With regards to corporate responsibility, while they have a responsibility to change their production and distribution practices, they also have the responsibility towards their consumers and the patterns showcased from their customers. In Sweden, some companies provide second-hand or rented fashion systems, which allow consumers to lease clothes or accessories. Other companies have set up collection and recycling systems which will aid in the reusing of items and textiles. 

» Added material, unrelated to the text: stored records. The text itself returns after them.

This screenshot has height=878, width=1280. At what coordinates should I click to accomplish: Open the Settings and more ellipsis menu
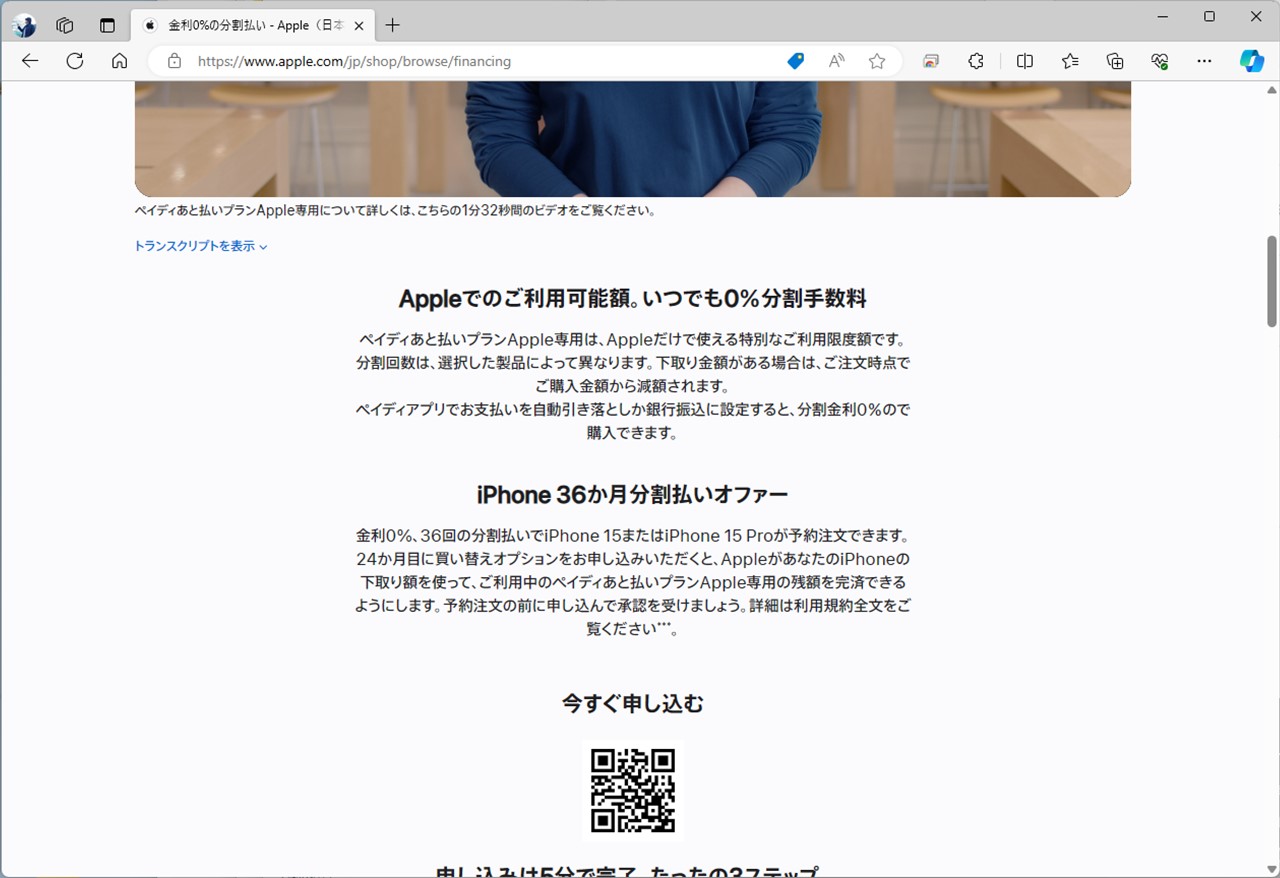point(1204,61)
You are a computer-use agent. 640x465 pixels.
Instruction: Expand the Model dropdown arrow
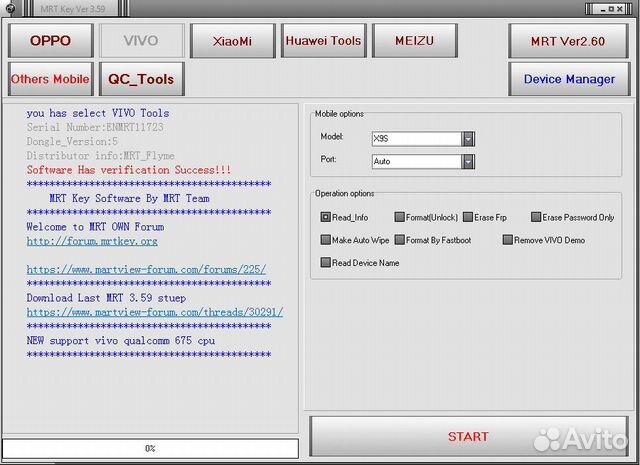pos(468,139)
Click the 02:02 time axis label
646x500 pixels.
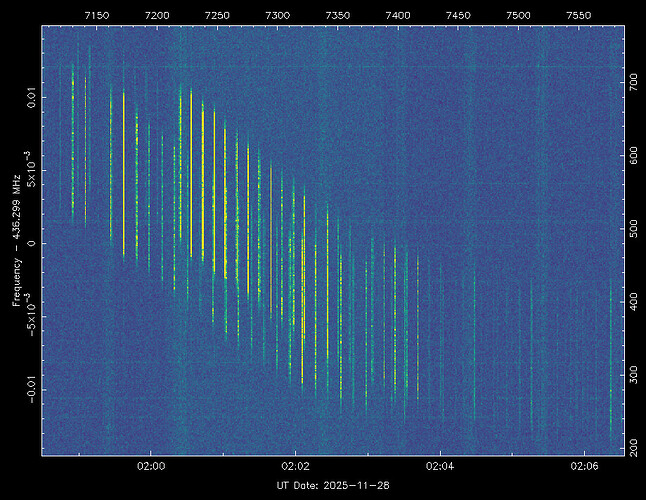pos(295,466)
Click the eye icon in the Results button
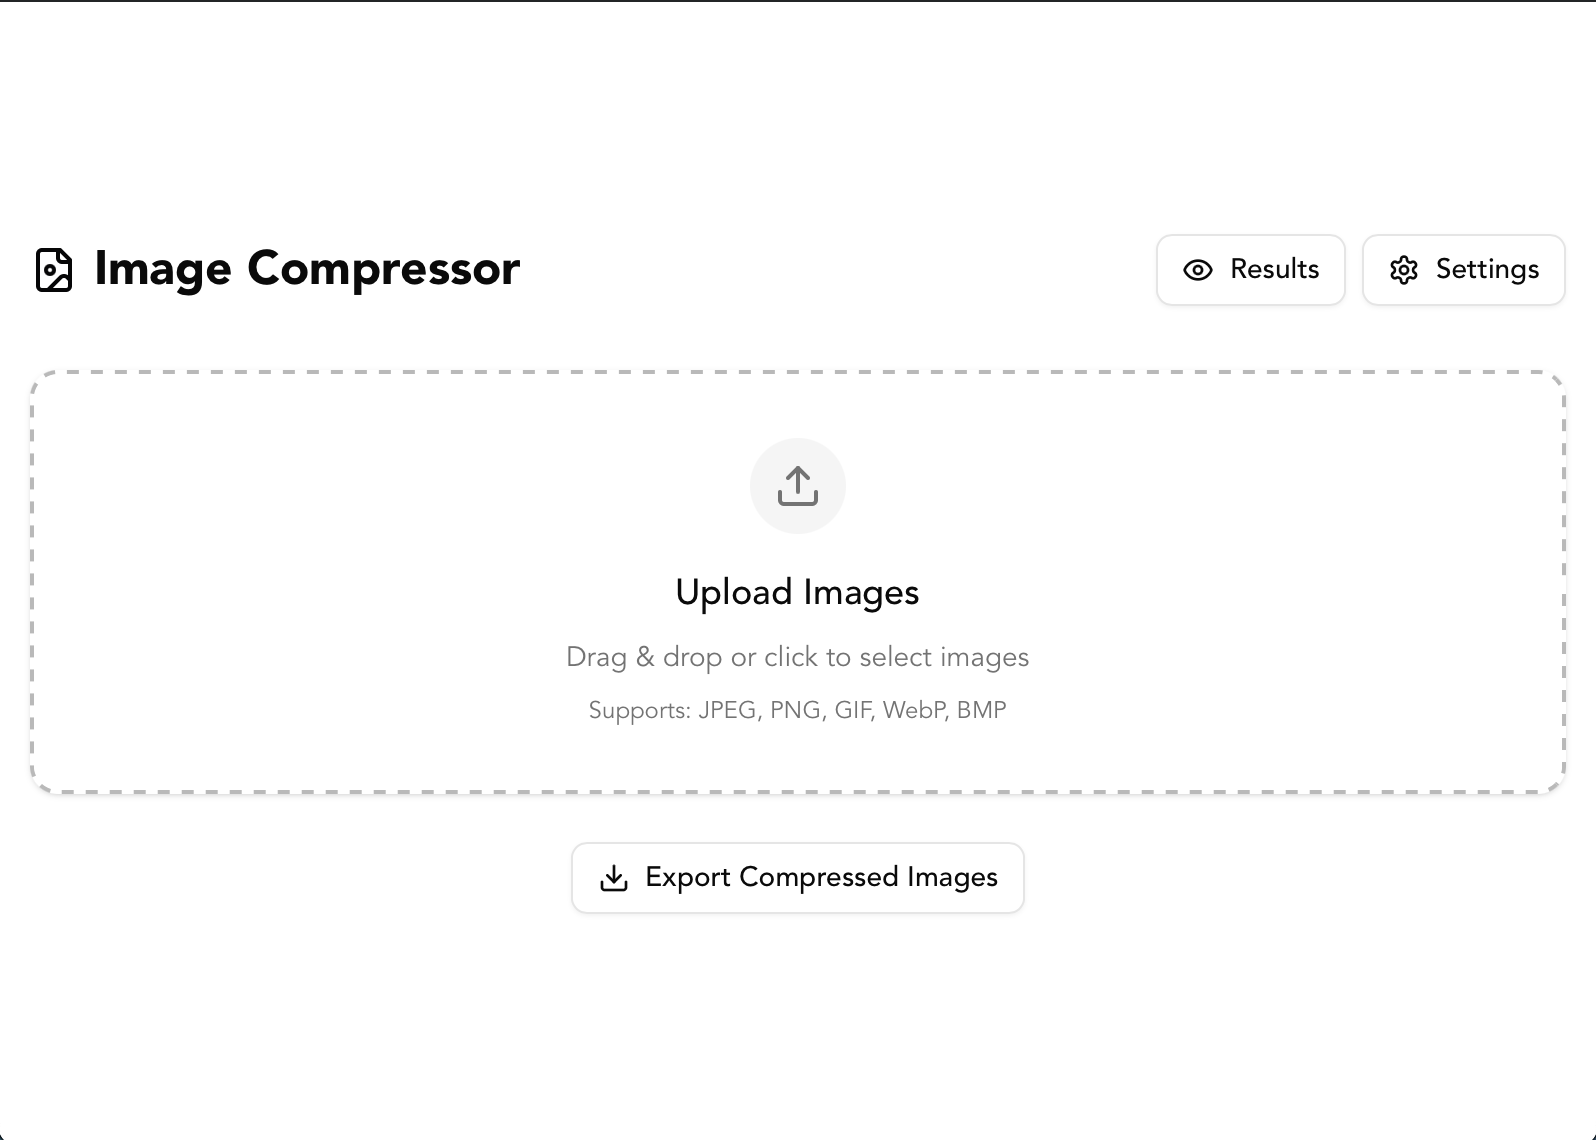This screenshot has width=1596, height=1140. click(1198, 270)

As a consumer that supports the sustainable fashion movement, you should ideally be looking for eco-friendly dyes. This includes dyes from digital printing as well that are more plant-based, recycled materials such as clothes that have been made from pre-existing textiles that do not require any new extraction from natural resources. This can include recycled nylon, polyester and cotton, in addition to organic and natural materials such as hemp, linen, cotton, silk and so on. As opposed to acrylic, nylon, or polyester which is derived from petroleum, low-waste or zero design clothing minimal to zero pattern cutting, as this contributes vastly to waste material. 

Further, you also have a choice of locally made clothes, such as products of local vendors you can support who source their fibres from local regions, a concept that many brands have embraced by producing their items closer to the location of purchase. The final option is second-hand clothes where you can find durable second-hand clothing, especially if it is handed down through family.